(ЗАДАНИЕ): Воспроизведите текст для чтения целиком, без каких-либо изменений.

(ТЕКСТ ДЛЯ ЧТЕНИЯ):
<<<<

Я никогда не была спокойна
Шрифт:
Надо идти вперед. Нельзя дать шанса печати извратить мотивы, которые привели нас к этой ампутации социалистического движения. Наверняка кто-то объяснит ее чьими-то амбициями или личным соперничеством. Значит, нужно чтобы от нашего имени говорил товарищ, которого трудно подозревать в том, что им руководят мелочные личные мотивы и в честности и бескорыстии которого никто не сомневается[104].
Анжелика в растерянности: ей впервые предстоит перейти от слов к действиям. Надо на практике применить свой идеологический пыл. В ту ночь она возвращается в гостиницу с «невероятно тяжелым сердцем»: она и помыслить не могла, что ей придется выполнять «столь горестное поручение». Биссолати – первый лидер ИСП, с которым она близко познакомилась, именно он десять лет назад распахнул перед ней двери
Когда Балабанова появляется на трибуне театра Ариосто, ее встречают «громкие аплодисменты»[105]. Она начинает издалека. Сначала она поясняет, что речь идет не «о методах или тактике, проблема в принципах». Она напоминает, что Гвидо Подрекка взывает к чувствам товарищей, прося их не изгонять его из партии. Но в политике нет места чувствам.

>>>>

(ИСХОДНЫЙ МАТЕРИАЛ):
<<<<

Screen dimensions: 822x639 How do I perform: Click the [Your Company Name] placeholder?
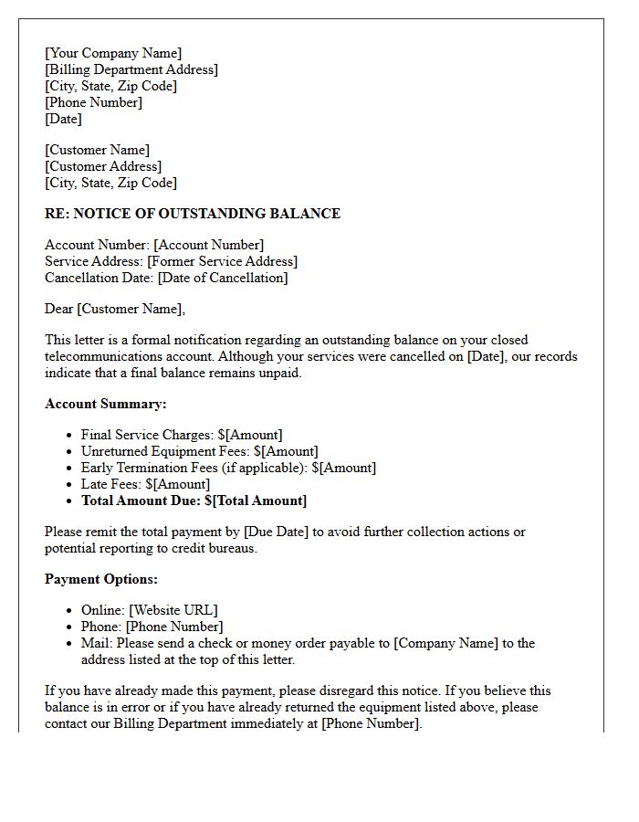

>>>>

(РЕЗУЛЬТАТ ВЫПОЛНЕНИЯ):
Я никогда не была спокойна
Шрифт:
Надо идти вперед. Нельзя дать шанса печати извратить мотивы, которые привели нас к этой ампутации социалистического движения. Наверняка кто-то объяснит ее чьими-то амбициями или личным соперничеством. Значит, нужно чтобы от нашего имени говорил товарищ, которого трудно подозревать в том, что им руководят мелочные личные мотивы и в честности и бескорыстии которого никто не сомневается[104].
Анжелика в растерянности: ей впервые предстоит перейти от слов к действиям. Надо на практике применить свой идеологический пыл. В ту ночь она возвращается в гостиницу с «невероятно тяжелым сердцем»: она и помыслить не могла, что ей придется выполнять «столь горестное поручение». Биссолати – первый лидер ИСП, с которым она близко познакомилась, именно он десять лет назад распахнул перед ней двери
Когда Балабанова появляется на трибуне театра Ариосто, ее встречают «громкие аплодисменты»[105]. Она начинает издалека. Сначала она поясняет, что речь идет не «о методах или тактике, проблема в принципах». Она напоминает, что Гвидо Подрекка взывает к чувствам товарищей, прося их не изгонять его из партии. Но в политике нет места чувствам.